Accounting II Western Governors University
Financial Ratios
Debt to Assets Ratio = Total Liabilities / Total Assets
, Times Interest Earned Ratio = Net Income + Interest Expense + Income Tax Expense / Interest
Expense
Debt to Equity Ratio = Total Liabilities / Total Stockholders’ Equity
Unit 5 Questions
Interpret the impact of long-term ratios.
1. .The times interest earned is computed by dividing
a. net income by interest expense.
b. income before taxes by interest expense.
c. income before income taxes and interest expense by interest expense.
d. net income and interest expense by interest expense.
Ans c
Accounting Rule: the times interest earned ratio measures the ability of a company to pay its debt obligations. It
indicates the margin of safety provided to creditors. The formula is earnings before interest and taxes (EBIT) ÷ Interest
expense. Alternatively, (net income + interest expense + income tax expense) divided by interest expense.
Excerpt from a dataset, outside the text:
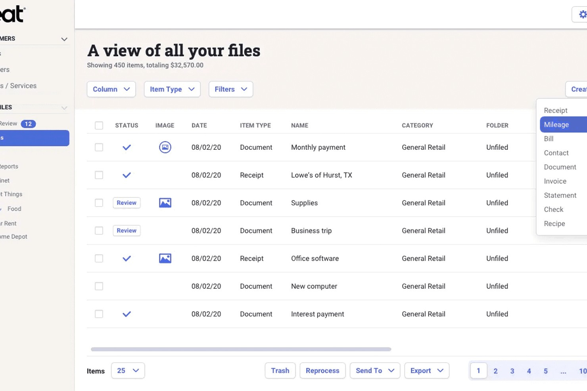
Task: Click the image thumbnail icon for Monthly payment
Action: [x=165, y=147]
2. A company reports the following financial information:
• Net income: $110,000
• Interest expense: $47,000
• Income tax expense: $22,000
• R&D expense: $38,000
• Operating income: $190,000
What is the company's times interest earned ratio?
a. 6.32
b. 4.62
c. 5.51
d. 3.81
Ans d ($110,000 + $47,000+ $22,000) / $47,000.
Accounting Rule: the times interest earned ratio measures the ability of a company to pay its debt obligations. It
indicates the margin of safety provided to creditors. The formula is earnings before interest and taxes (EBIT) ÷ Interest
expense. Alternatively, (net income + interest expense + income tax expense) divided by interest expense.
3. A company’s 2019 financial statements contain the following selected data:
Income taxes $40,000
Interest expense $25,000
Net income $60,000
What is the company’s times interest earned for 2019?